§ **The tasks**:
1/ Do these statements agree with the discussion of existence proofs below? For each, answer yes or no and quote the words from it that decide. (a) Turbo codes were discovered after a few decades of work on channel codes. (b) "Prove or disprove X" problems felt less than twice as hard as "Prove X" problems. (c) Colbourn says the effort should now focus on proving that designs don't exist.
2/ Extend the discussion of existence proofs below, picking up after its final line.

§ **Text**:
━━━━

Sometimes my instinct is to scoff at the practical value of asymptotic existence results like this, but there's a quote in the article that provides a good counterpoint:
Keevash’s result will shift the mindset of mathematicians who are trying to find designs, Colbourn said. “Before, it wasn’t clear whether the focus should be on constructing designs or proving they don’t exist,” he said. “Now at least we know the effort should focus on constructing them.”
I only glanced at the paper, but perhaps this is analogous to Shannon's original proof of existence of codes meeting channel capacity -- which was also a non-constructive, asymptotic result.
That pointed the way for people to start working out channel codes, and after only a few decades of work (say, 1948 to 1993), turbo codes were discovered.
Non-constructive existence proofs are critical in random graph theory, and that in turn is producing all sorts of useful results about what's possible, what's not possible, and what might be possible but it's likely to be hard.
A specific example, I'm working with some people on producing instances of G3C that may lead to a new form of PKC that is expected to be securely based on a known NPC problem. Non- constructive asymptotic existence proofs are critical to proving these instances are difficult.
When doing math proof exercises as an undergrad I found problems of the form "Prove X" or "Disprove X" to be much easier than "Prove or disprove X" despite no noticeable difference in the difficulty of understanding the proof once constructed. I felt that prove/disprove was significantly more than twice as hard, actually. I thought I could trick myself into making it between 1 and 2 times as hard by attempting to force myself to believe the problem was one form or the other for set periods of time, and that did seem to help some, but not nearly to the extent I had hoped.
At undergrad, a successful technique is to assume X exists and try to construct it. As you do so, you either find one or reach a contradiction to every possible class of structure.
Nonconstructive proofs of existence in rare, outside of logic classes. Most branches of undergrad math aren't interested in mere existence
It's a useful technique not just for undergraduates. Here are two famous computer science examples.

━━━━

§ **Source material**:
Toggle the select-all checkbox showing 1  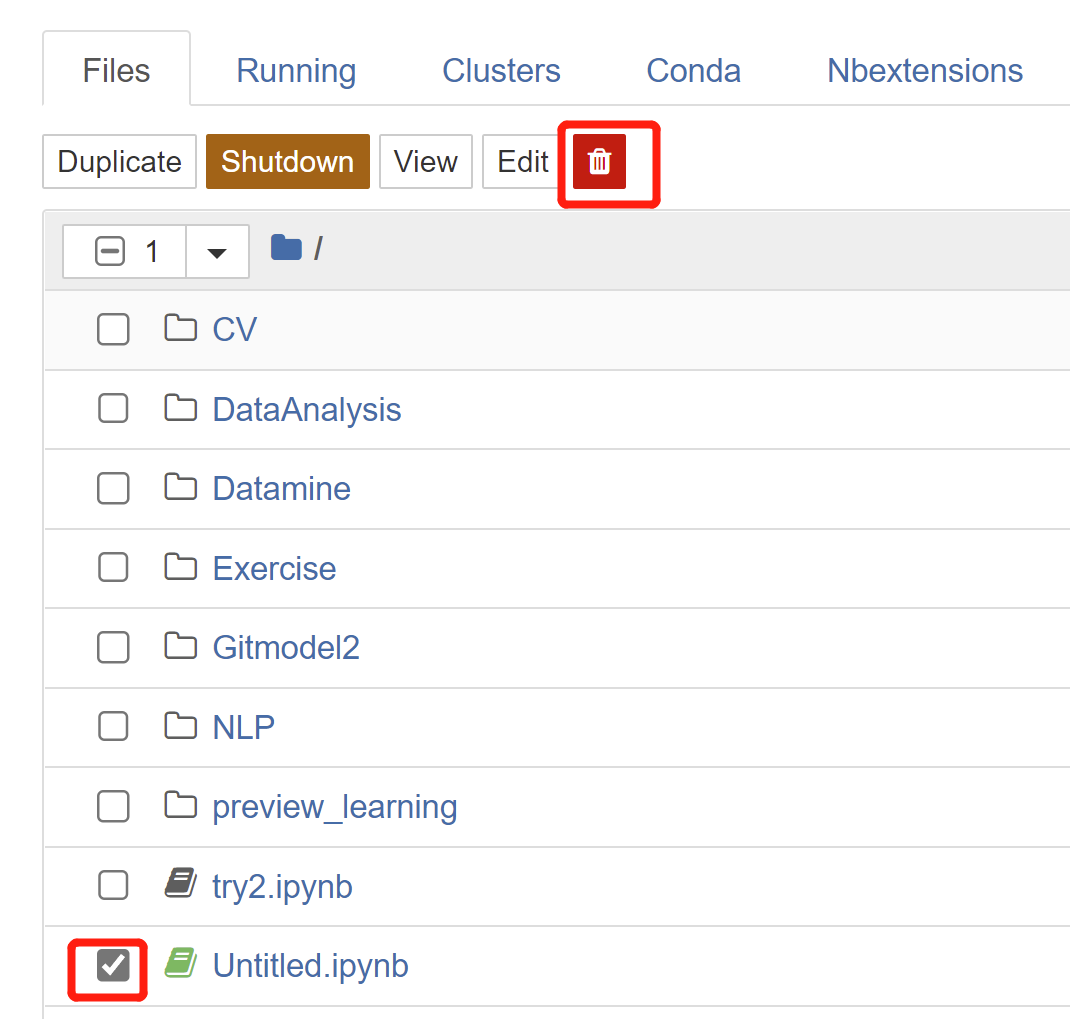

━━━━

§ **Responses to the tasks**:
1/
(a) Yes: "after only a few decades of work (say, 1948 to 1993), turbo codes were discovered."
(b) No: "I felt that prove/disprove was significantly more than twice as hard, actually."
(c) No: "Now at least we know the effort should focus on constructing them."

2/
* Dana Scott discovered the lattice based model of the λ-calculus while trying to prove that no set theoretic models exist. This put functional programming on the map.
* Volker Strassen found his fast matrix multiplication while trying to show that the traditional O(n^3) is optimal. This might have been the first or one of the first non-trivial and unexpected innovations that came from the then new field of computational complexity.
There are plenty of times in math classes where I've been assured that "Theorem 1 guarantees that there exists a unique solution...", but where this solution is in no sense easily known.
As an example, a maximizer of some convex function over a convex set. Sure, it exists, but constructing it is another matter!
As another example, solutions to differential equations of a given form. The form guarantees a solution exists, but the solution may difficult to pin down.
One more example: Borel sets.
Hmm, now that I'm going: the square root of 2. It is a number that satisfies a simple property, but constructing it is considerably more difficult.
The famous proof that the primes are infinite is a nonconstructive existence proof. And weirdly, it proceeds entirely by trying to construct a new prime. It just fails to do so (well, sort of) while still invalidating the idea of an upper bound.
It is constructive, because it relies on the fact that p_1p_2...p_n + 1 has a prime factor, and to prove this you repeatedly split it into factors until you reach a prime. And so when you consider all the parts of the proof you find that you have in fact constructed another prime.
I don't understand what you're saying. You don't prove that p_1p_2...p_n + 1 has a prime factor (how would you do that?) -- you postulate it. The proof is done as soon as you observe that the number you've constructed must have a prime factor greater than p_n. It's not necessary to construct the prime factor, although I guess it's possible to do so.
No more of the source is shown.